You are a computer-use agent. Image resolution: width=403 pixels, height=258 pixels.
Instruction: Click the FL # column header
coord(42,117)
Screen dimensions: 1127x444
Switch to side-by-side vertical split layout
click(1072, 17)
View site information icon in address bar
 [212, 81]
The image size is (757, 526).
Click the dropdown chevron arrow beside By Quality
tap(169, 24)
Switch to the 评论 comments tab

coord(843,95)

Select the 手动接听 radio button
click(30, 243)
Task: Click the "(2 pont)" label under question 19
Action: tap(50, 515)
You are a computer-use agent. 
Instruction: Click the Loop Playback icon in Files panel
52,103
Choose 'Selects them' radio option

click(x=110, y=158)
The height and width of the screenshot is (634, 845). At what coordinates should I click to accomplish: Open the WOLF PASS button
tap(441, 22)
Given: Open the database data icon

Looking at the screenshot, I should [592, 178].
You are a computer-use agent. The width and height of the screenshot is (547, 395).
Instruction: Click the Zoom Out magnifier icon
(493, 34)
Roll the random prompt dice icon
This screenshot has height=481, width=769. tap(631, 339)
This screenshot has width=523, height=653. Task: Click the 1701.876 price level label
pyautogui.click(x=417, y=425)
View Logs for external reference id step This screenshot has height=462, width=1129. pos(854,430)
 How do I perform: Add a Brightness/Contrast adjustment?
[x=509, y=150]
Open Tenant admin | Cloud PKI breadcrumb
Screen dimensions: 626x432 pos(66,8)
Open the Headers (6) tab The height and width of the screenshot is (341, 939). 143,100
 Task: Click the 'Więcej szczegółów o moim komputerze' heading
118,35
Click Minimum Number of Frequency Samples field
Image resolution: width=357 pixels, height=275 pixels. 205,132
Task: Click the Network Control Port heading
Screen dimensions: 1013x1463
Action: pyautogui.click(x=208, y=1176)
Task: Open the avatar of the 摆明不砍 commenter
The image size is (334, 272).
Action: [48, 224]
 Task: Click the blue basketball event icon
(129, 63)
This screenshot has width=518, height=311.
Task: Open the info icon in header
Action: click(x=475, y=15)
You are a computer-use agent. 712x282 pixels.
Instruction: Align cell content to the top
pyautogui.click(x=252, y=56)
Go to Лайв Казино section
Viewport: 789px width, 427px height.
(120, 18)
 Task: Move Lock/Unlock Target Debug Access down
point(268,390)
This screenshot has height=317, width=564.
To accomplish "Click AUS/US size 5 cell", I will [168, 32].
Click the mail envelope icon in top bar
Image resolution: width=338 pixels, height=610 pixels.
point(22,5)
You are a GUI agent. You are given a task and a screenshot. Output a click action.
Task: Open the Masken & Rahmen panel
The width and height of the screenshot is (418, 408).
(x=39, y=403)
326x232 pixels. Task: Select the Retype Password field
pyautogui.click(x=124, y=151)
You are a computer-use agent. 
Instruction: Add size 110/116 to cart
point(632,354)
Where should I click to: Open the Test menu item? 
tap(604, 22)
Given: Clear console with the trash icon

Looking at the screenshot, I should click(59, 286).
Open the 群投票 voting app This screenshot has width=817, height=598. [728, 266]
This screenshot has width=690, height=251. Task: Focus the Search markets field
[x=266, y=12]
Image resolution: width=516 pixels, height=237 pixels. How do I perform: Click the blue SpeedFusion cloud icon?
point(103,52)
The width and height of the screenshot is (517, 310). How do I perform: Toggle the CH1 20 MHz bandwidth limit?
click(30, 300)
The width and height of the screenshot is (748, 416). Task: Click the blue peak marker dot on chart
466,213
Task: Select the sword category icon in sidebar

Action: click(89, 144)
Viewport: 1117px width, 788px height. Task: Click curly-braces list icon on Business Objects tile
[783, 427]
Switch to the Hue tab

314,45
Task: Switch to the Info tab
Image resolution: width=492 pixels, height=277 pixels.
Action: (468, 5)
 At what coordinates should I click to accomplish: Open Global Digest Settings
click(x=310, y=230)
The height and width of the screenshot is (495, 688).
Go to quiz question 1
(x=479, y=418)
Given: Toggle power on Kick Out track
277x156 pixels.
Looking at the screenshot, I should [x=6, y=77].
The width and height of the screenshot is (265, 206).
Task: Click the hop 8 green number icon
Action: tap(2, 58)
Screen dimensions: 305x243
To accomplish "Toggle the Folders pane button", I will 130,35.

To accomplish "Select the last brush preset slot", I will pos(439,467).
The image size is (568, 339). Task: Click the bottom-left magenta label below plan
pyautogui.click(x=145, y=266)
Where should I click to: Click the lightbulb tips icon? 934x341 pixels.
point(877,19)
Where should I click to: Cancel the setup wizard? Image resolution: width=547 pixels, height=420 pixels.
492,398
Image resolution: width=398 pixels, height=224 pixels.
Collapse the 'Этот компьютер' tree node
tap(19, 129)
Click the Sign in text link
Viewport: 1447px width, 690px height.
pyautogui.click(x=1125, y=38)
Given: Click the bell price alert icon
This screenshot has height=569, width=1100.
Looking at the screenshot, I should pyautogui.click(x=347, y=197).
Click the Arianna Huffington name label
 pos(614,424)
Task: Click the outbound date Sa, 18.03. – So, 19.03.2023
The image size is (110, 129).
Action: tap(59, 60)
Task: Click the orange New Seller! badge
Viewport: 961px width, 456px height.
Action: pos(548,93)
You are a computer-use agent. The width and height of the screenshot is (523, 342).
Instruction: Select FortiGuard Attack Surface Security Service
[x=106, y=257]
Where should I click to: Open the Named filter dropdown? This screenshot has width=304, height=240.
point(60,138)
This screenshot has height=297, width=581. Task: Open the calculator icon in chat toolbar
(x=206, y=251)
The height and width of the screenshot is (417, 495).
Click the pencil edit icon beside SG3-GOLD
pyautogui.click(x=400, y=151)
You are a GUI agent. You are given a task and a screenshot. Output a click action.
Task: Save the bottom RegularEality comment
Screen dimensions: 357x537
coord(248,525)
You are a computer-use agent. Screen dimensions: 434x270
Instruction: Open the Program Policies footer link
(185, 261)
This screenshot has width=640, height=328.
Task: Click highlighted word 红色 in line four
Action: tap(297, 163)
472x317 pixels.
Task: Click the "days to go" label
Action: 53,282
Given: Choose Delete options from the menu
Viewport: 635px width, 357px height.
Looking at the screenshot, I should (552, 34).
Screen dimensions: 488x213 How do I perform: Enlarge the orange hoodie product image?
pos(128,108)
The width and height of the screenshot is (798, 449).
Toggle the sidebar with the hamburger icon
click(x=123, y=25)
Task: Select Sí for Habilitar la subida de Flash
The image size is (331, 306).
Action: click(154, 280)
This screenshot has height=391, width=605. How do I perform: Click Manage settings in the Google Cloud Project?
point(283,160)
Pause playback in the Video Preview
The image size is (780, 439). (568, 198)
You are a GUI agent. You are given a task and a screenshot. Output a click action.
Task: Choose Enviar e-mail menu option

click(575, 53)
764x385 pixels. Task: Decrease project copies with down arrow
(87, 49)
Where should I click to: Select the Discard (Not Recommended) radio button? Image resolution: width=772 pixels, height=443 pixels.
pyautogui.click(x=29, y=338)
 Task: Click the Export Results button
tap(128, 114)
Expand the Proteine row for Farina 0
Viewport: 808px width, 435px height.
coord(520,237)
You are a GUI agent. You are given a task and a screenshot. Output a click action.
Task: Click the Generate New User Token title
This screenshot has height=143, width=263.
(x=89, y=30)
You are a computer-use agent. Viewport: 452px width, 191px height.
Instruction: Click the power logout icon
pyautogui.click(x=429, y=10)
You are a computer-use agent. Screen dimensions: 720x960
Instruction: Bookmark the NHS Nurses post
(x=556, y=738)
********************
§ **Problem**: Exactly as shown above, return all of the entries.

§ **Completed task**:
You are a computer-use agent. Image resolution: width=403 pixels, height=258 pixels.
Instruction: Click the FL # column header
coord(42,117)
Screen dimensions: 1127x444
Switch to side-by-side vertical split layout
click(1072, 17)
View site information icon in address bar
 [212, 81]
The image size is (757, 526).
Click the dropdown chevron arrow beside By Quality
tap(169, 24)
Switch to the 评论 comments tab

coord(843,95)

Select the 手动接听 radio button
click(30, 243)
Task: Click the "(2 pont)" label under question 19
Action: tap(50, 515)
You are a computer-use agent. 
Instruction: Click the Loop Playback icon in Files panel
52,103
Choose 'Selects them' radio option

click(x=110, y=158)
The height and width of the screenshot is (634, 845). At what coordinates should I click to accomplish: Open the WOLF PASS button
tap(441, 22)
Given: Open the database data icon

Looking at the screenshot, I should [592, 178].
You are a computer-use agent. The width and height of the screenshot is (547, 395).
Instruction: Click the Zoom Out magnifier icon
(493, 34)
Roll the random prompt dice icon
This screenshot has height=481, width=769. tap(631, 339)
This screenshot has width=523, height=653. Task: Click the 1701.876 price level label
pyautogui.click(x=417, y=425)
View Logs for external reference id step This screenshot has height=462, width=1129. pos(854,430)
 How do I perform: Add a Brightness/Contrast adjustment?
[x=509, y=150]
Open Tenant admin | Cloud PKI breadcrumb
Screen dimensions: 626x432 pos(66,8)
Open the Headers (6) tab The height and width of the screenshot is (341, 939). 143,100
 Task: Click the 'Więcej szczegółów o moim komputerze' heading
118,35
Click Minimum Number of Frequency Samples field
Image resolution: width=357 pixels, height=275 pixels. 205,132
Task: Click the Network Control Port heading
Screen dimensions: 1013x1463
Action: pyautogui.click(x=208, y=1176)
Task: Open the avatar of the 摆明不砍 commenter
The image size is (334, 272).
Action: [48, 224]
 Task: Click the blue basketball event icon
(129, 63)
This screenshot has width=518, height=311.
Task: Open the info icon in header
Action: click(x=475, y=15)
You are a computer-use agent. 712x282 pixels.
Instruction: Align cell content to the top
pyautogui.click(x=252, y=56)
Go to Лайв Казино section
Viewport: 789px width, 427px height.
(120, 18)
 Task: Move Lock/Unlock Target Debug Access down
point(268,390)
This screenshot has height=317, width=564.
To accomplish "Click AUS/US size 5 cell", I will [168, 32].
Click the mail envelope icon in top bar
Image resolution: width=338 pixels, height=610 pixels.
point(22,5)
You are a GUI agent. You are given a task and a screenshot. Output a click action.
Task: Open the Masken & Rahmen panel
The width and height of the screenshot is (418, 408).
(x=39, y=403)
326x232 pixels. Task: Select the Retype Password field
pyautogui.click(x=124, y=151)
You are a computer-use agent. 
Instruction: Add size 110/116 to cart
point(632,354)
Where should I click to: Open the Test menu item? 
tap(604, 22)
Given: Clear console with the trash icon

Looking at the screenshot, I should click(59, 286).
Open the 群投票 voting app This screenshot has width=817, height=598. [728, 266]
This screenshot has width=690, height=251. Task: Focus the Search markets field
[x=266, y=12]
Image resolution: width=516 pixels, height=237 pixels. How do I perform: Click the blue SpeedFusion cloud icon?
point(103,52)
The width and height of the screenshot is (517, 310). How do I perform: Toggle the CH1 20 MHz bandwidth limit?
click(30, 300)
The width and height of the screenshot is (748, 416). Task: Click the blue peak marker dot on chart
466,213
Task: Select the sword category icon in sidebar

Action: click(89, 144)
Viewport: 1117px width, 788px height. Task: Click curly-braces list icon on Business Objects tile
[783, 427]
Switch to the Hue tab

314,45
Task: Switch to the Info tab
Image resolution: width=492 pixels, height=277 pixels.
Action: (468, 5)
 At what coordinates should I click to accomplish: Open Global Digest Settings
click(x=310, y=230)
The height and width of the screenshot is (495, 688).
Go to quiz question 1
(x=479, y=418)
Given: Toggle power on Kick Out track
277x156 pixels.
Looking at the screenshot, I should [x=6, y=77].
The width and height of the screenshot is (265, 206).
Task: Click the hop 8 green number icon
Action: tap(2, 58)
Screen dimensions: 305x243
To accomplish "Toggle the Folders pane button", I will 130,35.

To accomplish "Select the last brush preset slot", I will pos(439,467).
The image size is (568, 339). Task: Click the bottom-left magenta label below plan
pyautogui.click(x=145, y=266)
Where should I click to: Click the lightbulb tips icon? 934x341 pixels.
point(877,19)
Where should I click to: Cancel the setup wizard? Image resolution: width=547 pixels, height=420 pixels.
492,398
Image resolution: width=398 pixels, height=224 pixels.
Collapse the 'Этот компьютер' tree node
tap(19, 129)
Click the Sign in text link
Viewport: 1447px width, 690px height.
pyautogui.click(x=1125, y=38)
Given: Click the bell price alert icon
This screenshot has height=569, width=1100.
Looking at the screenshot, I should pyautogui.click(x=347, y=197).
Click the Arianna Huffington name label
 pos(614,424)
Task: Click the outbound date Sa, 18.03. – So, 19.03.2023
The image size is (110, 129).
Action: tap(59, 60)
Task: Click the orange New Seller! badge
Viewport: 961px width, 456px height.
Action: pos(548,93)
You are a computer-use agent. The width and height of the screenshot is (523, 342).
Instruction: Select FortiGuard Attack Surface Security Service
[x=106, y=257]
Where should I click to: Open the Named filter dropdown? This screenshot has width=304, height=240.
point(60,138)
This screenshot has height=297, width=581. Task: Open the calculator icon in chat toolbar
(x=206, y=251)
The height and width of the screenshot is (417, 495).
Click the pencil edit icon beside SG3-GOLD
pyautogui.click(x=400, y=151)
You are a GUI agent. You are given a task and a screenshot. Output a click action.
Task: Save the bottom RegularEality comment
Screen dimensions: 357x537
coord(248,525)
You are a computer-use agent. Screen dimensions: 434x270
Instruction: Open the Program Policies footer link
(185, 261)
This screenshot has width=640, height=328.
Task: Click highlighted word 红色 in line four
Action: tap(297, 163)
472x317 pixels.
Task: Click the "days to go" label
Action: 53,282
Given: Choose Delete options from the menu
Viewport: 635px width, 357px height.
Looking at the screenshot, I should (552, 34).
Screen dimensions: 488x213 How do I perform: Enlarge the orange hoodie product image?
pos(128,108)
The width and height of the screenshot is (798, 449).
Toggle the sidebar with the hamburger icon
click(x=123, y=25)
Task: Select Sí for Habilitar la subida de Flash
The image size is (331, 306).
Action: click(154, 280)
This screenshot has height=391, width=605. How do I perform: Click Manage settings in the Google Cloud Project?
point(283,160)
Pause playback in the Video Preview
The image size is (780, 439). (568, 198)
You are a GUI agent. You are given a task and a screenshot. Output a click action.
Task: Choose Enviar e-mail menu option

click(575, 53)
764x385 pixels. Task: Decrease project copies with down arrow
(87, 49)
Where should I click to: Select the Discard (Not Recommended) radio button? Image resolution: width=772 pixels, height=443 pixels.
pyautogui.click(x=29, y=338)
 Task: Click the Export Results button
tap(128, 114)
Expand the Proteine row for Farina 0
Viewport: 808px width, 435px height.
coord(520,237)
You are a GUI agent. You are given a task and a screenshot. Output a click action.
Task: Click the Generate New User Token title
This screenshot has height=143, width=263.
(x=89, y=30)
You are a computer-use agent. Viewport: 452px width, 191px height.
Instruction: Click the power logout icon
pyautogui.click(x=429, y=10)
You are a computer-use agent. Screen dimensions: 720x960
Instruction: Bookmark the NHS Nurses post
(x=556, y=738)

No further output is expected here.